*Selected text*:
──────────
Additionally, please tell us if there were any additional costs incurred related to the expedition that were not capitalized as Titanic expedition costs, but were rather expensed. In light of the fact that you disclose that the general purpose of the expedition was to collect and interpret scientific data for the long-term protection and management of the Titanic, we would expect that not all of the costs related to the expedition be capitalized as film costs. Please advise or revise accordingly.
PRXI Response: This information has not been included per Rule 83.
Note 4. Non-Controlling Interest
| 6. | | We note from your response to our prior comment 17 that you believe you control this joint venture by virtue of your role in identifying and initially developing costs. We further note that you have revised Note 6 in the Form 10-Q for the quarter ended November 30, 2010 to disclose that other considerations regarding management and advancement of the joint venture have led management to conclude that it has significant control. However, we do not believe your response or revised disclosure show that you will continue to have a controlling financial interest or majority voting interest in this joint venture. Please refer to ASC 323-30-25 and 810-10-25 and provide us further details of why you believe you appropriately consolidate this entity, or alternatively, please revise to account for this joint venture under the equity method of accounting. |
PRXI Response: As previously noted in our response dated December 14, 2010, we have formed a partnership with S2BN, who brings knowledge and experience in the area of promoting consumer oriented experiences that center on popular culture. Although this venture was formed around initially one project, it is expressly intended to function as a vehicle for other similar concepts and exhibit properties in the future. If significant changes are made to the joint venture terms, participants, or exercisability of the Company’s rights, per ASC 825-10-25-5 the Company will reassess its determination that it has significant control of the joint venture.
──────────
*Set exercise 1*:
Repeat the rows from the line containing "You are a computer-use agent. This" through the line containing "pyautogui.click(x=27, y=261)", inclusive, with both of those lines included.
The rows have nothing to do with the comment-letter text above.
──────────
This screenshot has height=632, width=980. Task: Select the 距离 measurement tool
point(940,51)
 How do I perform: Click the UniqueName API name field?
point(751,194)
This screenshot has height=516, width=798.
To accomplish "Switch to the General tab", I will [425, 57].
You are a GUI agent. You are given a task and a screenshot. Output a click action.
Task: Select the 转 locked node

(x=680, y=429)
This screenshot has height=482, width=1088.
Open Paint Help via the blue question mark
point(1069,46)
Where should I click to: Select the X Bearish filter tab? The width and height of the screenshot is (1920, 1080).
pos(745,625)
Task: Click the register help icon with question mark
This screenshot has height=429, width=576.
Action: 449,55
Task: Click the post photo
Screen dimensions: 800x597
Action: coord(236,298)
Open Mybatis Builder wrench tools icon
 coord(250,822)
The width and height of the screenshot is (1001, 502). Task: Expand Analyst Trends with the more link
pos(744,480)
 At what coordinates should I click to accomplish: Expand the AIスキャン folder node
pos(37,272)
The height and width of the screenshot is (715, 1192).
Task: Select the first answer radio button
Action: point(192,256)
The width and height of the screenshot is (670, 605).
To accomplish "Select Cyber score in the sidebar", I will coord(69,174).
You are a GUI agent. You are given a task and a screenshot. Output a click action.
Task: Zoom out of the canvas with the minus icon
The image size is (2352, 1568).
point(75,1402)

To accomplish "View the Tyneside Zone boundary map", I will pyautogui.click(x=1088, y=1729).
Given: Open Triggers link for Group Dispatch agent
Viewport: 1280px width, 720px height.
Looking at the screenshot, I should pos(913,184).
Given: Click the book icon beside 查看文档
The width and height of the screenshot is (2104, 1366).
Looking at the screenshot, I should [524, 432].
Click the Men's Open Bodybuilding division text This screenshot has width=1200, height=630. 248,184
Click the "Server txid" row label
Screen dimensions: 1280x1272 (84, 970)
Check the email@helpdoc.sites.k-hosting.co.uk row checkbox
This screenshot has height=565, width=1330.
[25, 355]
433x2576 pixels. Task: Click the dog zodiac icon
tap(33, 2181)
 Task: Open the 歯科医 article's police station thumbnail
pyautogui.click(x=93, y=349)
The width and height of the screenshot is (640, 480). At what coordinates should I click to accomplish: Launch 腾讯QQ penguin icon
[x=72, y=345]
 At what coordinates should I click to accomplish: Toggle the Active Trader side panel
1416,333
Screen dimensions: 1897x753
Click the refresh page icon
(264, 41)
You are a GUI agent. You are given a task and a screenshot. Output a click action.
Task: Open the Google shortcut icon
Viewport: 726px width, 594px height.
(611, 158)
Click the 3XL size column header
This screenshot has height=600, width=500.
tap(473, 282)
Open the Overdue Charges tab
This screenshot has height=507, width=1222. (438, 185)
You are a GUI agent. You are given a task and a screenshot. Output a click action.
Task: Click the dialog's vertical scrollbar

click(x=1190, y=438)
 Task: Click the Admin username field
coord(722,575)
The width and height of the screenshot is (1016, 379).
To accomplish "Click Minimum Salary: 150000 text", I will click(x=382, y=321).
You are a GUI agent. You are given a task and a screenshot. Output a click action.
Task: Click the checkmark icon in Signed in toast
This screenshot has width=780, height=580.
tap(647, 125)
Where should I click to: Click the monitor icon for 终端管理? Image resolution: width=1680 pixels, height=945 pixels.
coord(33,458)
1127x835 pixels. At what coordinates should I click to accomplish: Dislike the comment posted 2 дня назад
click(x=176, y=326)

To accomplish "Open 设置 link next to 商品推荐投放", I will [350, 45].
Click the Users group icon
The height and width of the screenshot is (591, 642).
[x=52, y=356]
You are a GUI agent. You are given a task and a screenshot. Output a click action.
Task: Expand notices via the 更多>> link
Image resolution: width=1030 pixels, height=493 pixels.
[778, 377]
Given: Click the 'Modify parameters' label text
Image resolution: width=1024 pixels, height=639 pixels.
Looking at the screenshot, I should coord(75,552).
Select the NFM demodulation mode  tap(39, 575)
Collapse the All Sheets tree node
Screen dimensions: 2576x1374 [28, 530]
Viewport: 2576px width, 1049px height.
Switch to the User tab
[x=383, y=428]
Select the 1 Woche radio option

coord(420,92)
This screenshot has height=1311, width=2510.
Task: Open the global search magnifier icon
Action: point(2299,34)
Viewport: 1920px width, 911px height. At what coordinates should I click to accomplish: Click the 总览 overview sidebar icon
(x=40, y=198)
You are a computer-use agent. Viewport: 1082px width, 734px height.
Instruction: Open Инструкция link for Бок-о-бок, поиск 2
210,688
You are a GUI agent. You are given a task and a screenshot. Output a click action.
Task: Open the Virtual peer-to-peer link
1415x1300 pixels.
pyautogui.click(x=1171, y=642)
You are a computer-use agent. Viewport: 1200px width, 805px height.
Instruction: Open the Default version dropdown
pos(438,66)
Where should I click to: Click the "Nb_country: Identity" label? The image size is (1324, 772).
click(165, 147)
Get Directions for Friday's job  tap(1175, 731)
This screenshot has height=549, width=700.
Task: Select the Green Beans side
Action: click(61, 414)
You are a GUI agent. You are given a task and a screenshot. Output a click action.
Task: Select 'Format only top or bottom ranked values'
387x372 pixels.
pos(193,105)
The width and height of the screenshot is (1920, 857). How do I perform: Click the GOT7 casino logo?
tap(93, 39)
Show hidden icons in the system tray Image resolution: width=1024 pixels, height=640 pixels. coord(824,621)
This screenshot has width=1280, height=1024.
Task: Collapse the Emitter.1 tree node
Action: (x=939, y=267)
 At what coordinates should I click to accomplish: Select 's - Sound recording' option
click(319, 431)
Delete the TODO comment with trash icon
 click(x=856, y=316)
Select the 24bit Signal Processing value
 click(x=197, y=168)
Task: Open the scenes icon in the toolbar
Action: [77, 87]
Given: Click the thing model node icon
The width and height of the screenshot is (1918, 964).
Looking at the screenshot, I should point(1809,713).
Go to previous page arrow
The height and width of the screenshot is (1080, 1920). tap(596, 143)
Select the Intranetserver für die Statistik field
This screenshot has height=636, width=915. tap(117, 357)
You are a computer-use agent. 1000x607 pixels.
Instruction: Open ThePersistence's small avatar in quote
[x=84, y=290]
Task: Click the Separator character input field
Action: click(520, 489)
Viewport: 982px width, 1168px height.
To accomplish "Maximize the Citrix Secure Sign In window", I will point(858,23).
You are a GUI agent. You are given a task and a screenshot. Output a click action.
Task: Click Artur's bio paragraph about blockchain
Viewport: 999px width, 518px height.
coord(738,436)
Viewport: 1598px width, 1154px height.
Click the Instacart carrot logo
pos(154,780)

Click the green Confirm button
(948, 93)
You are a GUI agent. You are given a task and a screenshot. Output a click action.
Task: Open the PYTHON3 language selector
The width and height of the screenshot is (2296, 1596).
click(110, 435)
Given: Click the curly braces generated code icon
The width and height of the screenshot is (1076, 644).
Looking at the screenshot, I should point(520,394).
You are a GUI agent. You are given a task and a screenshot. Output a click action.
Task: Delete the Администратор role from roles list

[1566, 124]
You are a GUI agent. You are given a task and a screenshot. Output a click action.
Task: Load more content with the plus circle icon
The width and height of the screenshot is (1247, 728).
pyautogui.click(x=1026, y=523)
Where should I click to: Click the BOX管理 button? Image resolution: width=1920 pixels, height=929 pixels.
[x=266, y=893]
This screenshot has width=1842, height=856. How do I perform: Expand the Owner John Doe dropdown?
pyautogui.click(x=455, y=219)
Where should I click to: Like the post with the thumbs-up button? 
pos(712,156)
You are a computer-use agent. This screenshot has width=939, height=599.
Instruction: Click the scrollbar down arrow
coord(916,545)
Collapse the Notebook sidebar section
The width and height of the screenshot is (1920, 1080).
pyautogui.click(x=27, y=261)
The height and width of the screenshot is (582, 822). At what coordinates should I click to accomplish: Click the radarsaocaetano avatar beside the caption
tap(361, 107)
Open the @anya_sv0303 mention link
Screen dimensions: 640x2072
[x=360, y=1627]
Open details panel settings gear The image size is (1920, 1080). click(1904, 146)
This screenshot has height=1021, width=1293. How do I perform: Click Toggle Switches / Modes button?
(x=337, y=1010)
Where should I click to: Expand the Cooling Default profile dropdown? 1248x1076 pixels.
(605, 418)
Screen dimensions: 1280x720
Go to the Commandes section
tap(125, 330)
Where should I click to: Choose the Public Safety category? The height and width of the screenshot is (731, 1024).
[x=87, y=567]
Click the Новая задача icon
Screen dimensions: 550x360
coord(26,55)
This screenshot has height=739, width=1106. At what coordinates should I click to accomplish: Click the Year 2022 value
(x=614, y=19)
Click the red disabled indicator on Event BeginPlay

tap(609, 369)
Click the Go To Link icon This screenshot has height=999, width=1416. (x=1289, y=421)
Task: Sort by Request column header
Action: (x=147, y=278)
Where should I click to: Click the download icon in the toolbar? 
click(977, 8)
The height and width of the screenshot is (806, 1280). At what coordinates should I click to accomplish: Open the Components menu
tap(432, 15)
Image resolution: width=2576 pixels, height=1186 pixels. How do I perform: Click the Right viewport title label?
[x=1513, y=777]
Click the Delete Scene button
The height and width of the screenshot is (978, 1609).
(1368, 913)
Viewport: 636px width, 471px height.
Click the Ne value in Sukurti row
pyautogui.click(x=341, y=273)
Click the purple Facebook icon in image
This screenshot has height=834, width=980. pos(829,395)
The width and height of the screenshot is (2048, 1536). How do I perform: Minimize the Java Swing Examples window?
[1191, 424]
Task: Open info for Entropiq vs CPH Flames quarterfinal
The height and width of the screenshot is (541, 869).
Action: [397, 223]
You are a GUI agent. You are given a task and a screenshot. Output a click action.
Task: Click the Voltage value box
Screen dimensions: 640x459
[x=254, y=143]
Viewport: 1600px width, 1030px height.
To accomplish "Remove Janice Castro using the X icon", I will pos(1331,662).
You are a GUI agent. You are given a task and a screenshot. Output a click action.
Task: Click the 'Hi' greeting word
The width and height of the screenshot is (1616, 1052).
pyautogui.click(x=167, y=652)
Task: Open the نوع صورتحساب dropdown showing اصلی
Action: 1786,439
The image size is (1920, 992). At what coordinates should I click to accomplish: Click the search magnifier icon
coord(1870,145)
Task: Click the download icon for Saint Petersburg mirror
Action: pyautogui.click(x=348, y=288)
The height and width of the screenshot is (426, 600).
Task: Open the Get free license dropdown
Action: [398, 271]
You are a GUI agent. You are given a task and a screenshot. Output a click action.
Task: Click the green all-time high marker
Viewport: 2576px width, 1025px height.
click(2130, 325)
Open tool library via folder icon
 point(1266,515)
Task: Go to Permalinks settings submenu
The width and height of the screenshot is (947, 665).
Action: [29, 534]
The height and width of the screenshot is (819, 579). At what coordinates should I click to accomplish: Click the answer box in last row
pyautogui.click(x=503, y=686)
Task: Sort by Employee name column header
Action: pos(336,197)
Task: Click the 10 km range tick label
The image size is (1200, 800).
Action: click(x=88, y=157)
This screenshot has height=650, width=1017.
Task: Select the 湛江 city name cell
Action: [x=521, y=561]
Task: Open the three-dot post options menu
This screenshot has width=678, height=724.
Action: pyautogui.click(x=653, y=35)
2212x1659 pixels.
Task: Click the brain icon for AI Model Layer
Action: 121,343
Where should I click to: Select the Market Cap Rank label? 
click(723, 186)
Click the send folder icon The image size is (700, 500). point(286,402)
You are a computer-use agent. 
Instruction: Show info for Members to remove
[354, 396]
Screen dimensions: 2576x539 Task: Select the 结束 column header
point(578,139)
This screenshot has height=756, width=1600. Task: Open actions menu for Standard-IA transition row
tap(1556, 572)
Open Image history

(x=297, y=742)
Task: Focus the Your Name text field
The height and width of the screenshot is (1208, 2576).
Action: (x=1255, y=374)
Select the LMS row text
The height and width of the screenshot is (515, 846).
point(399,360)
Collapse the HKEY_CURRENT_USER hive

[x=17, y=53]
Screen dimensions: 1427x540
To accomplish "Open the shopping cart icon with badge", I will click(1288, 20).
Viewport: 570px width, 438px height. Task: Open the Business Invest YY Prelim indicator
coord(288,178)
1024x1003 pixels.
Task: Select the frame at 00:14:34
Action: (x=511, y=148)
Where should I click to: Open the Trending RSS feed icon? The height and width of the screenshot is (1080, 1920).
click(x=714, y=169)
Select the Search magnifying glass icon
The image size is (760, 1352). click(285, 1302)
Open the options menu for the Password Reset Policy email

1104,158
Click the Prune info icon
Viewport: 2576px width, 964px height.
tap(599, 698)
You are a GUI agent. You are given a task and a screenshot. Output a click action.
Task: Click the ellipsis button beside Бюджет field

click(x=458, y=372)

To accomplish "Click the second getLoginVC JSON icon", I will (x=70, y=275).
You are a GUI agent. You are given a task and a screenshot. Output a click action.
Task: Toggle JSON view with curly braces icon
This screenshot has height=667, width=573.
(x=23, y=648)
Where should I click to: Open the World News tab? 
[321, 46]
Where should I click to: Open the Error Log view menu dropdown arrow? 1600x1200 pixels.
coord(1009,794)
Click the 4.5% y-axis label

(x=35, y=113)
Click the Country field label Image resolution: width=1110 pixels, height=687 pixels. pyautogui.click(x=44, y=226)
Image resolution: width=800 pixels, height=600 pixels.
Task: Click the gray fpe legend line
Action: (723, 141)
──────────
*Set exercise 2*:
In the comment-letter text, who did PRXI form a partnership with for the joint venture?

*Exercise solution 1*:
You are a computer-use agent. This screenshot has width=939, height=599.
Instruction: Click the scrollbar down arrow
coord(916,545)
Collapse the Notebook sidebar section
The width and height of the screenshot is (1920, 1080).
pyautogui.click(x=27, y=261)

*Exercise solution 2*:
S2BN